§ **Work required**
Render each line of the entries below as a JSON list of strings, one string per line, and leave out blank lines.

§ **Task inputs**
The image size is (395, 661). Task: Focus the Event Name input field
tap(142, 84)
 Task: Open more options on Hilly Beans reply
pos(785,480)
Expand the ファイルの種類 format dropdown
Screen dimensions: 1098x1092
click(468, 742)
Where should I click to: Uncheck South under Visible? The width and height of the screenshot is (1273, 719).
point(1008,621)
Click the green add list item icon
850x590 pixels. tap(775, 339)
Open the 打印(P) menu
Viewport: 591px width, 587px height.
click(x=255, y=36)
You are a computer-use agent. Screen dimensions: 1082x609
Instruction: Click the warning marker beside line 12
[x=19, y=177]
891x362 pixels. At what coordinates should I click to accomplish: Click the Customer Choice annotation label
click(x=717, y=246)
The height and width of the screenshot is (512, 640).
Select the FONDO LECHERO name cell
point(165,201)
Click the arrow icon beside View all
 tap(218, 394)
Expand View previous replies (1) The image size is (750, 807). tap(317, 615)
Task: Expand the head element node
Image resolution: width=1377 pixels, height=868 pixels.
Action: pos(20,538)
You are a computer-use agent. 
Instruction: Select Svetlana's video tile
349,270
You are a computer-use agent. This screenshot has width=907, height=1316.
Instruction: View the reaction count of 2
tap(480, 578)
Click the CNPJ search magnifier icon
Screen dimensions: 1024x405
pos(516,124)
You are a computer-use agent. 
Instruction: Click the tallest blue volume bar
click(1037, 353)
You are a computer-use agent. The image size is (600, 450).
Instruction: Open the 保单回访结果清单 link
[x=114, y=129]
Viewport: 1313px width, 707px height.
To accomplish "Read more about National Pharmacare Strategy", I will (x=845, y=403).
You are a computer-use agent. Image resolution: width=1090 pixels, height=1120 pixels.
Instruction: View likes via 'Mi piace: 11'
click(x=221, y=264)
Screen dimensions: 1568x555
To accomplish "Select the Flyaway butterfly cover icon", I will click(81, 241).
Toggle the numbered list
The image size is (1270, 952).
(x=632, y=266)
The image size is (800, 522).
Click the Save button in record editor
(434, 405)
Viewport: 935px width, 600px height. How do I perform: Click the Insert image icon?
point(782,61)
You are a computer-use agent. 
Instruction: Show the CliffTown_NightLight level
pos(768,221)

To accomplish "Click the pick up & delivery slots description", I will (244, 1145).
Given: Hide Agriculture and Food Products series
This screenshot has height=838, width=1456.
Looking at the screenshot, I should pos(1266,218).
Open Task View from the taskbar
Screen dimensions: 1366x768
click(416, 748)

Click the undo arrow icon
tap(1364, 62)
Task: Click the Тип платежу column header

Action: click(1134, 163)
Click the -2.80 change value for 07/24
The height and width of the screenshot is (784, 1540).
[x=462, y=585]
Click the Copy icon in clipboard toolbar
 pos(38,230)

§ **Output of the task**
[
  "The image size is (395, 661). Task: Focus the Event Name input field",
  "tap(142, 84)",
  " Task: Open more options on Hilly Beans reply",
  "pos(785,480)",
  "Expand the ファイルの種類 format dropdown",
  "Screen dimensions: 1098x1092",
  "click(468, 742)",
  "Where should I click to: Uncheck South under Visible? The width and height of the screenshot is (1273, 719).",
  "point(1008,621)",
  "Click the green add list item icon",
  "850x590 pixels. tap(775, 339)",
  "Open the 打印(P) menu",
  "Viewport: 591px width, 587px height.",
  "click(x=255, y=36)",
  "You are a computer-use agent. Screen dimensions: 1082x609",
  "Instruction: Click the warning marker beside line 12",
  "[x=19, y=177]",
  "891x362 pixels. At what coordinates should I click to accomplish: Click the Customer Choice annotation label",
  "click(x=717, y=246)",
  "The height and width of the screenshot is (512, 640).",
  "Select the FONDO LECHERO name cell",
  "point(165,201)",
  "Click the arrow icon beside View all",
  " tap(218, 394)",
  "Expand View previous replies (1) The image size is (750, 807). tap(317, 615)",
  "Task: Expand the head element node",
  "Image resolution: width=1377 pixels, height=868 pixels.",
  "Action: pos(20,538)",
  "You are a computer-use agent. ",
  "Instruction: Select Svetlana's video tile",
  "349,270",
  "You are a computer-use agent. This screenshot has width=907, height=1316.",
  "Instruction: View the reaction count of 2",
  "tap(480, 578)",
  "Click the CNPJ search magnifier icon",
  "Screen dimensions: 1024x405",
  "pos(516,124)",
  "You are a computer-use agent. ",
  "Instruction: Click the tallest blue volume bar",
  "click(1037, 353)",
  "You are a computer-use agent. The image size is (600, 450).",
  "Instruction: Open the 保单回访结果清单 link",
  "[x=114, y=129]",
  "Viewport: 1313px width, 707px height.",
  "To accomplish \"Read more about National Pharmacare Strategy\", I will (x=845, y=403).",
  "You are a computer-use agent. Image resolution: width=1090 pixels, height=1120 pixels.",
  "Instruction: View likes via 'Mi piace: 11'",
  "click(x=221, y=264)",
  "Screen dimensions: 1568x555",
  "To accomplish \"Select the Flyaway butterfly cover icon\", I will click(81, 241).",
  "Toggle the numbered list",
  "The image size is (1270, 952).",
  "(x=632, y=266)",
  "The image size is (800, 522).",
  "Click the Save button in record editor",
  "(434, 405)",
  "Viewport: 935px width, 600px height. How do I perform: Click the Insert image icon?",
  "point(782,61)",
  "You are a computer-use agent. ",
  "Instruction: Show the CliffTown_NightLight level",
  "pos(768,221)",
  "To accomplish \"Click the pick up & delivery slots description\", I will (244, 1145).",
  "Given: Hide Agriculture and Food Products series",
  "This screenshot has height=838, width=1456.",
  "Looking at the screenshot, I should pos(1266,218).",
  "Open Task View from the taskbar",
  "Screen dimensions: 1366x768",
  "click(416, 748)",
  "Click the undo arrow icon",
  "tap(1364, 62)",
  "Task: Click the Тип платежу column header",
  "Action: click(1134, 163)",
  "Click the -2.80 change value for 07/24",
  "The height and width of the screenshot is (784, 1540).",
  "[x=462, y=585]",
  "Click the Copy icon in clipboard toolbar",
  " pos(38,230)"
]